Monday, May 08, 2006

Nami-baba at Freud’s Grave

Freud: I don’t understand, why do people move to St. Xavier's hostel?
Nami-baba: Professor, you would have known had you not studied just one patient and that too your wife.
Freud: Pity my wife never stayed out in hostels.
Nami’baba: Not that you can do much about it now. Anyways I think I can answer why people move to St. X hostel. I think its desperation out of not having enough information about other hostels.
Freud: Desperation…who would know more about desperation than me.
Nami-baba: Yes after all you had to settle for your wife for a patient in the end.
Freud: It wasn’t out of desperation.
Nami-baba: Yeah-yeah.
Freud: Are you mocking me? By the theories of psycho analysis, I would think that a man as great as me would deserve more respect.
Nami-baba: Hey don’t expect me to respect you simply because you are dead.
Freud: That’s not the reason why I deserve respect.
Nami-baba: That’s what you think. Your subconscious couldn’t disagree with you more.
Freud: What?
Nami-baba: Forget it. Let’s come back to your question. You asked me why do people go to St. X to stay, yes?
Freud: Yes.
Nami-baba: Professor, I think what’s important is not why people go to St. X, what’s important is that why people go there and stay.
Freud: Unhun?
Nami-baba: Have you ever wondered why people start to find themselves at home in badly kept jails and madhouses after they have been there a while?
Freud: Yes-yes, how could I not wonder? It’s inescapable.
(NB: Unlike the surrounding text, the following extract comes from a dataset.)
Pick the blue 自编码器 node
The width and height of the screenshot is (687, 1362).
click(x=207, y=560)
Nami-baba: Exactly. The same principle applies here. Let me explain it to you in terms of depression syndrome. When a person first comes to St. X it is purely based on the academic reputation of the institution and some desperation for accommodation. After meeting the warden and checking out the hostel he catches that faint whiff of depression in the air. It is then that the little seed of self-destruction which is planted in each of us sees its first ray of nourishing sunlight. And this seed, coupled with the budget constraint and lack of information about other places to stay, constantly pushes him into accepting the accommodation or to put it in better words, ‘accepting his fate.’ Slowly depression becomes a part of life, one without which the dweller feels incomplete.
Freud: I have framed some twisted theories in my life but that one beats everything. It’s so twisted that I can’t even tell whether it’s reliable. I am proud of you Nami-baba. After all we have to keep the flame of psychoanalysis burning and that can only be achieved by coming up with increasingly confounding theories about human thinking.
Nami-baba: Yeah-yeah whatever professor. I couldn’t care less about what a dead man has to say but since it’s you, I can always lend an ear.
Freud: Thank you, thank you a thousand times.
Nami-baba: Ok-ok I think I should make a move now or if they see me moving my lips for so long near a grave, they will put me in St. X or something. Oh I forgot to give you the Playboy that you asked for. Here take it.
Freud: Just slip it in the hole.
Nami-baba: There you go.
Freud: Thanks and bye.
Nami-baba: Good-bye old boy. Keep the tossing and turning under control in there. It’s a graveyard you are at, and one would think that the place is almost holy.